EXERCISE DETAILS:
From the passage about Thomas Hicks below, output the span between "Thomas John Hicks" and "St. Louis, Missouri.", inclusive, copied word for word.

PROVIDED TEXT:
========================================

Thomas John Hicks (January 11, 1876 – January 28, 1952) was an American track and field athlete. He won the marathon at the 1904 Summer Olympics.

==Biography==
Hicks, a brass worker from Cambridge, Massachusetts, was born in England. He was the winner of a marathon race at the 1904 Summer Olympics, held as part of the World's Fair in St. Louis, Missouri.

Conditions were bad, the course being a dirt track, with large clouds of dust produced by the accompanying vehicles. Hicks was not the first to cross the finish line, trailing Fred Lorz. However, Lorz had abandoned the race after 9 mi. After covering much of the course by car, he re-entered the race 5 mi before the finish. This was discovered by the officials, who disqualified Lorz, who claimed it had been a joke.

Had the race been run under current rules, Hicks would also have been disqualified for using strychnine: his assistants had given him a dose of 1/60 gr of strychnine and some brandy because he was flagging badly during the race; the first dose did not revive him for long, so he was given another. As a result, he collapsed after crossing the finishing line. Another dose might have been fatal. Strychnine has been forbidden for athletes since the late 1960s when the International Olympic Committee started testing them for drugs, and the last known use of strychnine occurred at the 2016 Summer Olympics.

========================================

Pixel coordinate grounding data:

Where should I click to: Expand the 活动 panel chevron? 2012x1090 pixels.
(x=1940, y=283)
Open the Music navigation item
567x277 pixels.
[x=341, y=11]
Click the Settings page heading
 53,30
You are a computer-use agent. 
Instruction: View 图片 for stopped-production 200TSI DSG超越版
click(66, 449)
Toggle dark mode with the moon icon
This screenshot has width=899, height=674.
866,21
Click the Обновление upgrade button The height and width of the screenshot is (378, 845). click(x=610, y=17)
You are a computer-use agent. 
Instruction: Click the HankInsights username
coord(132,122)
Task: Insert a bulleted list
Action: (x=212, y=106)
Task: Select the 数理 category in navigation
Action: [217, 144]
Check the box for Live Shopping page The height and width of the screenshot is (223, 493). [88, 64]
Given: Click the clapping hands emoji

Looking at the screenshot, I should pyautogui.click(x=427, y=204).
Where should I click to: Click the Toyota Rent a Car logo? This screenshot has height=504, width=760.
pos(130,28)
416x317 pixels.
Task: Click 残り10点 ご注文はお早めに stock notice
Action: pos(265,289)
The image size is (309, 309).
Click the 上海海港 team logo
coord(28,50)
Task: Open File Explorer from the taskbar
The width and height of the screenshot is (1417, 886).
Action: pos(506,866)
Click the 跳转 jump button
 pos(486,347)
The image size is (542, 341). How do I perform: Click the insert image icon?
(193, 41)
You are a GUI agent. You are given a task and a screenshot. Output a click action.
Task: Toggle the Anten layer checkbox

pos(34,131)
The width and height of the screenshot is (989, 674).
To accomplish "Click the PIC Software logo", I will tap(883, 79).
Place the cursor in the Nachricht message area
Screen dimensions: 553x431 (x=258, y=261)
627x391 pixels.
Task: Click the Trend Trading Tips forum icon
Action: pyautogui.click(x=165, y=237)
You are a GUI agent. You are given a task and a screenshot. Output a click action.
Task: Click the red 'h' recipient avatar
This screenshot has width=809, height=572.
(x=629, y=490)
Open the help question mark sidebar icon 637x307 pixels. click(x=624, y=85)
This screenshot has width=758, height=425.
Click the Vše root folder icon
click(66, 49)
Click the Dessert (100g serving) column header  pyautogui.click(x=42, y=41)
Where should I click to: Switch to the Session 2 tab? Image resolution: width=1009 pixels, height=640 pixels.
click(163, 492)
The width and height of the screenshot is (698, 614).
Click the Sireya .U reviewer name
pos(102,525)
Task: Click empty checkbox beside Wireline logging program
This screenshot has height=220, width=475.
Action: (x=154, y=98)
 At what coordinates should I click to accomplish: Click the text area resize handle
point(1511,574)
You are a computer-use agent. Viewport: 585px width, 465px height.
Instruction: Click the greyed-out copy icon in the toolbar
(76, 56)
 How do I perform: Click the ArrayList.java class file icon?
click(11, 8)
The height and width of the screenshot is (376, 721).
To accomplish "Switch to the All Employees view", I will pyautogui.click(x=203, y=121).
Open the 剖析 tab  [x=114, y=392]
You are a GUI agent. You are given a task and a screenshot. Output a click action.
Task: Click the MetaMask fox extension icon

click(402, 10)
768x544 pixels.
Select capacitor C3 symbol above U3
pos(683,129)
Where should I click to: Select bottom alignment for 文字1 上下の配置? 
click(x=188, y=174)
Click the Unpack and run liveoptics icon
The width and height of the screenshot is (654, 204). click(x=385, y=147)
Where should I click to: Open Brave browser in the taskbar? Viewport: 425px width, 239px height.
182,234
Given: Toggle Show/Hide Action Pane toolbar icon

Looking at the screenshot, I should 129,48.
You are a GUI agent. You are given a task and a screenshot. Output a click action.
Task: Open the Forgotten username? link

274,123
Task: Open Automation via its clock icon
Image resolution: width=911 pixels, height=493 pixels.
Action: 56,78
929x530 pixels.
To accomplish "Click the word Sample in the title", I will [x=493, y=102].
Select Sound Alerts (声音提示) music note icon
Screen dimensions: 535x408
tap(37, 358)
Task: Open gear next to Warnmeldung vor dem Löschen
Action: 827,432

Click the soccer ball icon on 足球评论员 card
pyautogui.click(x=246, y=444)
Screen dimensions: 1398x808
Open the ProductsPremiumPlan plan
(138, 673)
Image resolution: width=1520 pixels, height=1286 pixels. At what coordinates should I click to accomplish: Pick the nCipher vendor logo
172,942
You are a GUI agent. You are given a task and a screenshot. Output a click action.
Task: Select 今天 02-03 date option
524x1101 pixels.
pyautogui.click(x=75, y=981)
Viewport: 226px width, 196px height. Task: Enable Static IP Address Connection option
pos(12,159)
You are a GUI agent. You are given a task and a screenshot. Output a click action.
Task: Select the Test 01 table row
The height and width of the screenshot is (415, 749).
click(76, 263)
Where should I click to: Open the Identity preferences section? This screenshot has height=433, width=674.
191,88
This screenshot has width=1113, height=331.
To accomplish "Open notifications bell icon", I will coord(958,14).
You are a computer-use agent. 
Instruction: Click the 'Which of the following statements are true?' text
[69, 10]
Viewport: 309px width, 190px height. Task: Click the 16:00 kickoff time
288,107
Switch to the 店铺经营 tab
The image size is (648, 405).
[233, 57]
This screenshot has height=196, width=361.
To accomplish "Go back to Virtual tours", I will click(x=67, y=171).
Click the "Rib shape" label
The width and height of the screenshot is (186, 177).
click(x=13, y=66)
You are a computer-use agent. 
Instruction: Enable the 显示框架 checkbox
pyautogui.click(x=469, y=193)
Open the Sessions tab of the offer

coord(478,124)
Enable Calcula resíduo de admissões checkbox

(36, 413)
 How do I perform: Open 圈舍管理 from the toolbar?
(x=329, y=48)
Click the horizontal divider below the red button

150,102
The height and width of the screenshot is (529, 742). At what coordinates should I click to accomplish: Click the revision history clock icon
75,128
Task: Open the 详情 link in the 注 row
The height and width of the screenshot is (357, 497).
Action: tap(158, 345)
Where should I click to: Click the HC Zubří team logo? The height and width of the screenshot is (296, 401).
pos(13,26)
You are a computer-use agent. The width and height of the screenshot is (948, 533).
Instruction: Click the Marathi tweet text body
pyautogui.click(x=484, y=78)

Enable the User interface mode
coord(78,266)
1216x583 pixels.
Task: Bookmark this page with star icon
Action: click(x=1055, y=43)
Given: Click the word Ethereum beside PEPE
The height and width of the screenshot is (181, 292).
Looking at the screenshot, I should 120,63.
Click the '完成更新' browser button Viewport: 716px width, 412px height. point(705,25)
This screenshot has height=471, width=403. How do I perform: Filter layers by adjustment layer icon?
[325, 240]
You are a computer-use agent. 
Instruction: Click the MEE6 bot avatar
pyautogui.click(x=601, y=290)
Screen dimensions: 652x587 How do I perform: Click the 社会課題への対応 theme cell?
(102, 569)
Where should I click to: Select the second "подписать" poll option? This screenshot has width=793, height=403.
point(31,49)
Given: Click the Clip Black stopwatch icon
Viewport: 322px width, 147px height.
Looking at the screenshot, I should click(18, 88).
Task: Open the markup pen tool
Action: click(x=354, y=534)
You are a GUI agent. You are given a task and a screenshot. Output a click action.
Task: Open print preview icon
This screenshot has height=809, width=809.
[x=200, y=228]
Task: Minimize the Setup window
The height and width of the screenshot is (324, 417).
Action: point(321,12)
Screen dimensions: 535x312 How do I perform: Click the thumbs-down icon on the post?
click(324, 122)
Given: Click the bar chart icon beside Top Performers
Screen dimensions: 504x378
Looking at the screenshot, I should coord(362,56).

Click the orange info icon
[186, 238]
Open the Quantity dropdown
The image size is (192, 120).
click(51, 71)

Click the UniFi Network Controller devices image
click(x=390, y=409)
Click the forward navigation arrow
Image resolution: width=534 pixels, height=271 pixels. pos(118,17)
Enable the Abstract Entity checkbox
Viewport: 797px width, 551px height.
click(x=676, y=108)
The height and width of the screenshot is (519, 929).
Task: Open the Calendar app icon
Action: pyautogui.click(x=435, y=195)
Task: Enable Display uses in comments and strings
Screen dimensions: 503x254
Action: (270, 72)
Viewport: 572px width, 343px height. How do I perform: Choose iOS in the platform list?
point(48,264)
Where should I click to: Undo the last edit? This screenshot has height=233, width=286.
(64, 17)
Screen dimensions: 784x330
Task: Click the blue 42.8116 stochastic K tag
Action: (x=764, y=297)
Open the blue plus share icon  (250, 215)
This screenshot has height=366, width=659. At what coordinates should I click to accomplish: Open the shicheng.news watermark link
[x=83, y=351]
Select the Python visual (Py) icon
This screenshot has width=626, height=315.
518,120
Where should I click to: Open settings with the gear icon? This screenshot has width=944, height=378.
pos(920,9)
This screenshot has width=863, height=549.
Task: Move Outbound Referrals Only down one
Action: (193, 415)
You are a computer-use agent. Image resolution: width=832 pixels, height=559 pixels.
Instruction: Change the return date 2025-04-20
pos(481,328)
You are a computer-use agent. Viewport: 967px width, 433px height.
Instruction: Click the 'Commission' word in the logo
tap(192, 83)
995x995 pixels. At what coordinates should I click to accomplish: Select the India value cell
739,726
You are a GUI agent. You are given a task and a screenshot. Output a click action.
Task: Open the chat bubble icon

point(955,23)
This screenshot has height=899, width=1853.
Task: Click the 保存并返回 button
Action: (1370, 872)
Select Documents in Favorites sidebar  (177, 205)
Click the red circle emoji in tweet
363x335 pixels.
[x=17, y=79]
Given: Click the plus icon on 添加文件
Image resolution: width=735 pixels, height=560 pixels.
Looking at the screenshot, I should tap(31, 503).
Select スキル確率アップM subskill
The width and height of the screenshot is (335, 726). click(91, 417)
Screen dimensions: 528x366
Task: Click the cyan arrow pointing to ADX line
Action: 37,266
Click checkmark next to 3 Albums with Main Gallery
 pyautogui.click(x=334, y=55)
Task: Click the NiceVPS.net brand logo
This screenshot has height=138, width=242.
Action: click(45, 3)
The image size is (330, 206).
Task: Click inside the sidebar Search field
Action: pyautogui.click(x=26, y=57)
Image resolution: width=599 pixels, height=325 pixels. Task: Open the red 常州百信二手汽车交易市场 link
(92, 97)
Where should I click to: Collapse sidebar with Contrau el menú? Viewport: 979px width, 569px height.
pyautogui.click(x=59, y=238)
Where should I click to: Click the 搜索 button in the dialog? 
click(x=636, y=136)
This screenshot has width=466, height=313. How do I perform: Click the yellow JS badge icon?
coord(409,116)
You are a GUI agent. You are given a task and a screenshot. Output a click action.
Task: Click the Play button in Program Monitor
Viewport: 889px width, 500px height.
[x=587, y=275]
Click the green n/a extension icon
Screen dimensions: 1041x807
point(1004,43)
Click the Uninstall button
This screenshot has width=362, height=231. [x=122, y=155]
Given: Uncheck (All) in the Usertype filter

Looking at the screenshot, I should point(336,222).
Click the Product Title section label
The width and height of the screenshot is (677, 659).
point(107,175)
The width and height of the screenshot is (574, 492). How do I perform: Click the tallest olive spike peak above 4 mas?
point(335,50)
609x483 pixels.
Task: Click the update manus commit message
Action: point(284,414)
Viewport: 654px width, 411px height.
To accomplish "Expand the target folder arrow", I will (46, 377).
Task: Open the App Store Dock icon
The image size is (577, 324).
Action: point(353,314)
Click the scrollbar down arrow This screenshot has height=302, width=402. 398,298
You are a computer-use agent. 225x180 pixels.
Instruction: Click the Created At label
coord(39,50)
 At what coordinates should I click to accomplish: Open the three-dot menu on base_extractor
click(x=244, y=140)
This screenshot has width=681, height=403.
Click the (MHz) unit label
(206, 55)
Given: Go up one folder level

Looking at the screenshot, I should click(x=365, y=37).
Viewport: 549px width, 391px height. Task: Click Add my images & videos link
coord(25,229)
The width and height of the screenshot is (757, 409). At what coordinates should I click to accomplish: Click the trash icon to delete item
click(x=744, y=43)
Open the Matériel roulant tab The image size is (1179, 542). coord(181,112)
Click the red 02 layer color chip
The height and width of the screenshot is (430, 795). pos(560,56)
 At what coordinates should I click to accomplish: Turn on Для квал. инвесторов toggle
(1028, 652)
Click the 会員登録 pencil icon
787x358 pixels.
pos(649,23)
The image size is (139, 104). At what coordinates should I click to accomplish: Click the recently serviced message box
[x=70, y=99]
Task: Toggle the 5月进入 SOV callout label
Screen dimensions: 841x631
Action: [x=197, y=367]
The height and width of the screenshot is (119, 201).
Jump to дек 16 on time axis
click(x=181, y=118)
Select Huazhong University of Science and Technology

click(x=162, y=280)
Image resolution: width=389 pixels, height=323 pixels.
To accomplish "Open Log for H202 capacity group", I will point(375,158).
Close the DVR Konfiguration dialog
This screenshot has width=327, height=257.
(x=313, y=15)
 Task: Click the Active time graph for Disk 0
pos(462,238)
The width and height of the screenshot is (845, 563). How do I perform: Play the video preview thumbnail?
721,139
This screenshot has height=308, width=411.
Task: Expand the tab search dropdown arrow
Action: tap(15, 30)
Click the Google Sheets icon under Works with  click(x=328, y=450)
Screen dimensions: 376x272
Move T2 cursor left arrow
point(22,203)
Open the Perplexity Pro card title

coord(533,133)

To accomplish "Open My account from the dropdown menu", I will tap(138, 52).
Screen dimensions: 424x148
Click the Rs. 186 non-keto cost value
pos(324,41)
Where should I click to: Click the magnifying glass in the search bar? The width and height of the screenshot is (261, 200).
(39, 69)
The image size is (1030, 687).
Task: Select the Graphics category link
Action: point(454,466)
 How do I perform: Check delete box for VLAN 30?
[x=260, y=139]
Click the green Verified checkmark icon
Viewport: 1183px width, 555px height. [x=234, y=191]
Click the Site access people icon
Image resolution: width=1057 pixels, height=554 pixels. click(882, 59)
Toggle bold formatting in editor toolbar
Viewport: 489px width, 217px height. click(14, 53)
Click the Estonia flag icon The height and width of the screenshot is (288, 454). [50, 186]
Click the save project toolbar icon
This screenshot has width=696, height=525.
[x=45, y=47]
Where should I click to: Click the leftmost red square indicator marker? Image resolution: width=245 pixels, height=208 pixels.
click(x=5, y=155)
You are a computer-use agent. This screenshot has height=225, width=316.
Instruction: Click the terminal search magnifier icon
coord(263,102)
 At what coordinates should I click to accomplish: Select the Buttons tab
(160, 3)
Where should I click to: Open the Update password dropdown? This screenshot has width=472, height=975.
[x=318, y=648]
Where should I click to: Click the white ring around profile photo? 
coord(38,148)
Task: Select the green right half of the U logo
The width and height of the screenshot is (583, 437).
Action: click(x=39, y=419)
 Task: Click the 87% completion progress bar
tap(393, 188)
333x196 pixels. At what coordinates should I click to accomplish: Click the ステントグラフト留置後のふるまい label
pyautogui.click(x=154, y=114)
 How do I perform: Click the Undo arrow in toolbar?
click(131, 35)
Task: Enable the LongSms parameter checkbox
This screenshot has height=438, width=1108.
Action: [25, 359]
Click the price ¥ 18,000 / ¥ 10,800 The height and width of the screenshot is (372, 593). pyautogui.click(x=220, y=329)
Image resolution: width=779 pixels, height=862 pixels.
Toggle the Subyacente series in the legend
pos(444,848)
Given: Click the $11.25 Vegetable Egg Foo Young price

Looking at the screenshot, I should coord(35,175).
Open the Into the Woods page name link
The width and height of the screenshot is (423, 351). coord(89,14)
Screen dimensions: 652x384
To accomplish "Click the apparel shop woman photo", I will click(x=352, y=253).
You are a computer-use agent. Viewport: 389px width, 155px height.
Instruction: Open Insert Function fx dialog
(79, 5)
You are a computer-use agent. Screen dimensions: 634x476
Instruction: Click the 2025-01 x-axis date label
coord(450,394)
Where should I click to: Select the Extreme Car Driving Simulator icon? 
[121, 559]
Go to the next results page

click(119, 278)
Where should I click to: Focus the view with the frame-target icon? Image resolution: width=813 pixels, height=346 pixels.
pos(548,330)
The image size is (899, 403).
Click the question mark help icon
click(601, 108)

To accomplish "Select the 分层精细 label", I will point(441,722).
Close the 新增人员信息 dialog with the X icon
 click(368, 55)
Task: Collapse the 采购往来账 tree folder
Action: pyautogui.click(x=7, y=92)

========================================

EXERCISE ANSWER:
Thomas John Hicks (January 11, 1876 – January 28, 1952) was an American track and field athlete. He won the marathon at the 1904 Summer Olympics.

==Biography==
Hicks, a brass worker from Cambridge, Massachusetts, was born in England. He was the winner of a marathon race at the 1904 Summer Olympics, held as part of the World's Fair in St. Louis, Missouri.